BENGALURU: The Indian Space Research Organisation (ISRO) has successfully arrested the drift between two satellites involved in its Space Docking Experiment (SpaDeX), which had forced the agency to postpone the experiment for the second time. The satellites are now on a slow drift course to move closer.

“The drift has been arrested, and the spacecraft have been put on a slow drift course to approach each other. By tomorrow (January 10), they are expected to reach the initialization conditions,” ISRO announced on Thursday. However, the agency has yet to confirm whether the docking attempt will take place on Friday or at a later date.

Minister Reviews ISRO’s Upcoming Missions
Union Minister of State for Space, Jitendra Singh, met with ISRO officials, including Chairman S. Somanath and Chairman-designate V. Narayanan, to review progress and discuss the agency’s ambitious plans for early 2025.

ISRO has outlined an intensive launch schedule for the first half of the year, featuring key missions:

  • GSLV-F15 Mission (Late January): This mission will launch the NVS-02 navigation satellite, which will bolster India’s NavIC constellation.
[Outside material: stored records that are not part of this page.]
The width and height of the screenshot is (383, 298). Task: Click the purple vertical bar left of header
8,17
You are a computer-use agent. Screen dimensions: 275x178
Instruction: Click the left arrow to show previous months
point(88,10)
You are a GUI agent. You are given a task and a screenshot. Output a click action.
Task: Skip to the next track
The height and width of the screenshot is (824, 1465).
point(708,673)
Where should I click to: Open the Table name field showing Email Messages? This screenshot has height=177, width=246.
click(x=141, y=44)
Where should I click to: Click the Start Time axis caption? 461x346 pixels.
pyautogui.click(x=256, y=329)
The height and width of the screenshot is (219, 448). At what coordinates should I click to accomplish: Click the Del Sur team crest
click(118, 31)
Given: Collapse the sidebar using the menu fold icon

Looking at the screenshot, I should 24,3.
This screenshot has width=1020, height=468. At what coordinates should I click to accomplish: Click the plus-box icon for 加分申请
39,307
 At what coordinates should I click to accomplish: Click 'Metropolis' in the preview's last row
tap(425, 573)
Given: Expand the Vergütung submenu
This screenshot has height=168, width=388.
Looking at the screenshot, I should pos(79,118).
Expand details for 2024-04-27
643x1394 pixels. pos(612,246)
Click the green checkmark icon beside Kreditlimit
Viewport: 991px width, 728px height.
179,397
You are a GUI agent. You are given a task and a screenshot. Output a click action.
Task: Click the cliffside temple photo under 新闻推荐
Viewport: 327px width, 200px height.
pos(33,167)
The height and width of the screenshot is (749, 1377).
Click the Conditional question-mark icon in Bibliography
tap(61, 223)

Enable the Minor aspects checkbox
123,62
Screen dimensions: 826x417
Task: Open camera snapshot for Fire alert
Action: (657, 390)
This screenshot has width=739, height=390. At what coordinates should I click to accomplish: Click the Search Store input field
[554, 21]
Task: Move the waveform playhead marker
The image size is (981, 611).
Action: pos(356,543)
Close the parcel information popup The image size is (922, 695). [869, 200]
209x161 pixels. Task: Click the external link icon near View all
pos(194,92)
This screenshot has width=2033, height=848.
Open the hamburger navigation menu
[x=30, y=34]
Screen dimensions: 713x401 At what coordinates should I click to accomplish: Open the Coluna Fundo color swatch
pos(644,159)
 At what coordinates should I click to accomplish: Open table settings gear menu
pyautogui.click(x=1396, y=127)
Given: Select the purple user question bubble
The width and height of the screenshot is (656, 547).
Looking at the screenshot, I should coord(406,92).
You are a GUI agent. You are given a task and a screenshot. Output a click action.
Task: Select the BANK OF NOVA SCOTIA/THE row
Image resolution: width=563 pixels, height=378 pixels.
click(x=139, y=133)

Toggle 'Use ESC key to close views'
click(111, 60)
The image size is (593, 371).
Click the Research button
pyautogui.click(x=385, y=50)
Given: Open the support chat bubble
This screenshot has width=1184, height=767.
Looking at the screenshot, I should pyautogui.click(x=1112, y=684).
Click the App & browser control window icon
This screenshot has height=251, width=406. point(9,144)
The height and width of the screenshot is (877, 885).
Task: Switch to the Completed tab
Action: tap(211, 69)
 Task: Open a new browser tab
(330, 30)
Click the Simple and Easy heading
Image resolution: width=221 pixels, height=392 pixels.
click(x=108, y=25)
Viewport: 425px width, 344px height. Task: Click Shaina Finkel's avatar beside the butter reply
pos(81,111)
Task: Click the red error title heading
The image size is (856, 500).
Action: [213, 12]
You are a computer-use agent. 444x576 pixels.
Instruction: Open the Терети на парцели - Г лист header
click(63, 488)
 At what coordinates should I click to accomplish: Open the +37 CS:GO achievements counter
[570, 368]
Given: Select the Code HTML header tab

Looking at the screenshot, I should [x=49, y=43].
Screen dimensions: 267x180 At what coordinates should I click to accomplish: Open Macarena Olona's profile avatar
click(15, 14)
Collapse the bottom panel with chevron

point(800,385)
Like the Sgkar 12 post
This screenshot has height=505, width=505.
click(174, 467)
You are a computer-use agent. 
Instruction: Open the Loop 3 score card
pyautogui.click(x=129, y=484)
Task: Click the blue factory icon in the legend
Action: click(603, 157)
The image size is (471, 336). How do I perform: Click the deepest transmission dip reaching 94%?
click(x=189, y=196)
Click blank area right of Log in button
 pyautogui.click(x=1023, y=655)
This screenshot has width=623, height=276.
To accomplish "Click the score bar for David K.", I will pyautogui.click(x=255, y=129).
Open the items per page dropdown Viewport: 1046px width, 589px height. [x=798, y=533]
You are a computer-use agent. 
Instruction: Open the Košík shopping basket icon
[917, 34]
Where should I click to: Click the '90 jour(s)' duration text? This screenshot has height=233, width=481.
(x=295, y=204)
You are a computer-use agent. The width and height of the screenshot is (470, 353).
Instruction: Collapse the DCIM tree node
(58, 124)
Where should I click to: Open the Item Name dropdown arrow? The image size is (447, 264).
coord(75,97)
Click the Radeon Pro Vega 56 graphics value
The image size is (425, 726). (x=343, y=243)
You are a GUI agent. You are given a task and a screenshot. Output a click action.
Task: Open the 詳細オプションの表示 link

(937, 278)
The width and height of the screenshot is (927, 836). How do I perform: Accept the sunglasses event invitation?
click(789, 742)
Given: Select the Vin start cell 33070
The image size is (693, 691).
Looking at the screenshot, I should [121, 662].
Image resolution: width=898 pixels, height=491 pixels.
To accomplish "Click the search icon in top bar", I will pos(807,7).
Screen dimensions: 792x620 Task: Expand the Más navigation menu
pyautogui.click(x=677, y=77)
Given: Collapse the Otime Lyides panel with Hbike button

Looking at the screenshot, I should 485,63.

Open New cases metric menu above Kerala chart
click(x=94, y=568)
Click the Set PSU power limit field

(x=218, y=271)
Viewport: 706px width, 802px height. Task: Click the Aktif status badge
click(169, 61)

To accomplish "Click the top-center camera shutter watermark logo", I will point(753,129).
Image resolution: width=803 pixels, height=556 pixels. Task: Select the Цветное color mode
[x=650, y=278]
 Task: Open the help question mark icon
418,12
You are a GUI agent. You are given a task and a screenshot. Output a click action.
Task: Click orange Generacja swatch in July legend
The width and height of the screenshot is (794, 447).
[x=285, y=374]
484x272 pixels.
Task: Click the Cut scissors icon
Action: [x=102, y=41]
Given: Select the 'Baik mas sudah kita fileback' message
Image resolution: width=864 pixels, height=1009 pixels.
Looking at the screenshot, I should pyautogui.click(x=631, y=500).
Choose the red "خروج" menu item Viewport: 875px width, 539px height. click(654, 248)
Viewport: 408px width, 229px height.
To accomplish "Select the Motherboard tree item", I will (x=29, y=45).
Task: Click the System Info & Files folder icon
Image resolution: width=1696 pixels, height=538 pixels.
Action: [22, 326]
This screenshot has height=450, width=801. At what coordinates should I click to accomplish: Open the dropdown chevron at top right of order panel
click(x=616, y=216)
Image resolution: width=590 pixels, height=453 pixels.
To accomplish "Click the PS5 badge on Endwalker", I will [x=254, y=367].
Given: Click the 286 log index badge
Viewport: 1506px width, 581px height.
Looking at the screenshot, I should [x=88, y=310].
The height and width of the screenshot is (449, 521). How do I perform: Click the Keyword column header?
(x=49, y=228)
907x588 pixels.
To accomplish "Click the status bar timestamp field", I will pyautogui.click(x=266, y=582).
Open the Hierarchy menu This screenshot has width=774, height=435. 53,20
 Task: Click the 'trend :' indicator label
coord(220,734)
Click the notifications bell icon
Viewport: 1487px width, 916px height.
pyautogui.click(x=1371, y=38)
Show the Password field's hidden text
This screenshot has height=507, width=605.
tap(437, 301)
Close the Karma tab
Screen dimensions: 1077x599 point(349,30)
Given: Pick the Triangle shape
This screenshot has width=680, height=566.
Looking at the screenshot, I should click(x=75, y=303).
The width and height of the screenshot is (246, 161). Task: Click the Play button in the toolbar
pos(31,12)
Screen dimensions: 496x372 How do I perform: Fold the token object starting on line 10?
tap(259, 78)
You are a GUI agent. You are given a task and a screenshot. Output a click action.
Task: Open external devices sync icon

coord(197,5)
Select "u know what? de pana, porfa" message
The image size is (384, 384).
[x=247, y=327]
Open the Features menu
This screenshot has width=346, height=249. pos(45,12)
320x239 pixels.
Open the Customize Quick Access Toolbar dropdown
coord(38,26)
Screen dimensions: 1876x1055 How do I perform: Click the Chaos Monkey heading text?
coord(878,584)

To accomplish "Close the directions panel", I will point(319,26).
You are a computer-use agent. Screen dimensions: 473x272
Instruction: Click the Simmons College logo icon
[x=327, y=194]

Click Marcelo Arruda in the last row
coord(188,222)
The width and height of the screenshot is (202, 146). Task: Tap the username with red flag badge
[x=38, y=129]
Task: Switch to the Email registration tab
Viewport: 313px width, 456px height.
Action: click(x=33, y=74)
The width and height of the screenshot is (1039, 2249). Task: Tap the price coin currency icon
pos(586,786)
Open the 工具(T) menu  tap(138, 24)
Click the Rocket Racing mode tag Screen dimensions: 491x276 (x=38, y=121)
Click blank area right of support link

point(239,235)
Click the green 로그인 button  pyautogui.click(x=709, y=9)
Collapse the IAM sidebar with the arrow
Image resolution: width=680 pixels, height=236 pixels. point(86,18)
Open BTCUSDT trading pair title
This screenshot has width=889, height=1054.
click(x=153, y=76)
Equipped with indigenously developed atomic clocks and enhanced L1 band signal capabilities, the satellite’s launch vehicle integration is in its final stages at Sriharikota.
  • ISRO-NASA Collaboration (NISAR Mission): Scheduled aboard GSLV-F16, the NISAR satellite will provide advanced microwave remote sensing data every 12 days, with applications in agriculture, disaster management, and environmental monitoring.
  • LVM3-M5 Mission (March 2025): This commercial mission will launch BlueBird Block-2 satellites for U.S.-based AST SpaceMobile Inc. under an agreement with NewSpace India Limited (NSIL).

Additionally, the uncrewed test of the Gaganyaan human spaceflight program marks a significant milestone on ISRO’s calendar for 2025, as the agency continues to push the boundaries of space exploration and technology.